Published on: Jan 31, 2014

The Food and Drug Administration released its last major installment of the Food Safety and Modernization Act (FSMA) rules Friday with the release of the Proposed Rule on Sanitary Transportation of Human and Animal Food that would require certain shippers, receivers, and carriers who transport food by motor or rail vehicles to take steps to prevent the contamination of human and animal food during transportation.

The pre-publication of the seventh FMSA proposed rule is set to be published in the Federal Register on Tuesday, Feb. 4. Comments are due on the rule by May 31, 2014.

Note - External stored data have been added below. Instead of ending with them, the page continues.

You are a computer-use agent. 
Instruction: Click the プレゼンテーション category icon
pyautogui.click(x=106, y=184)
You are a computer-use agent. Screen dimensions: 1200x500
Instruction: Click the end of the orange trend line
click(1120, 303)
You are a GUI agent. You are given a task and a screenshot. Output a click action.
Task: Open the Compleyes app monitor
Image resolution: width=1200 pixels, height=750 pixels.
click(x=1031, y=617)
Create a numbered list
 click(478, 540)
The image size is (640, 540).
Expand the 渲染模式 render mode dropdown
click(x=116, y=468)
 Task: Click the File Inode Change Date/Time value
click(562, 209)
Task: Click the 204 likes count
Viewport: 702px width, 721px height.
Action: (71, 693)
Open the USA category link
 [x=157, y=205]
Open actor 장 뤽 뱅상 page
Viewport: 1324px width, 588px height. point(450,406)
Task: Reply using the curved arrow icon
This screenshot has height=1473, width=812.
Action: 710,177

FDA reported in a fact sheet summary that this proposed rule is estimated to cover 83,609 businesses. This number includes carriers engaged in food transportation and facilities that ship food subject to this proposed rule. The total first-year cost is estimated to be $149.1 million (with an average of $1,784 per business), and the total annual cost is estimated to be $30.08 million (with an average of $360 per business).

Specifically the proposed rule would establish requirements for vehicles and transportation equipment in the design and maintenance of vehicles and transportation equipment to ensure that it does not cause the food that it transports to become contaminated. The rule also proposes requirements on measures taken during transportation to ensure food is not contaminated, such as adequate temperature controls and separation of food from non-food items in the same load.

It also establishes procedures for exchange of information about prior cargos, cleaning of transportation equipment, and temperature control between the shipper, carrier, and receiver, as appropriate to the situation. For example, a carrier transporting bulk liquid non-dairy foods would want to ensure that vehicles that have previously hauled milk will not introduce allergens into non-dairy foods through cross contact.

The rule also establishes requirements for training and maintenance of records. The rule also provides procedures by which the FDA will waive any of these requirements if it determines that the waiver will not result in the transportation of food under conditions that would be unsafe for human or animal health and that it is in the public interest.

Richard Sellers, senior vice president of legislative and regulatory affairs at the American Feed Industry Assn., said AFIA will review the proposed rule and will comment accordingly with the May 31 deadline.

“AFIA will continue to work cohesively with FDA during the rulemaking process to ensure the transportation rule as well as the other FSMA rules pertaining to the feed industry address the concerns of the industry,” he said.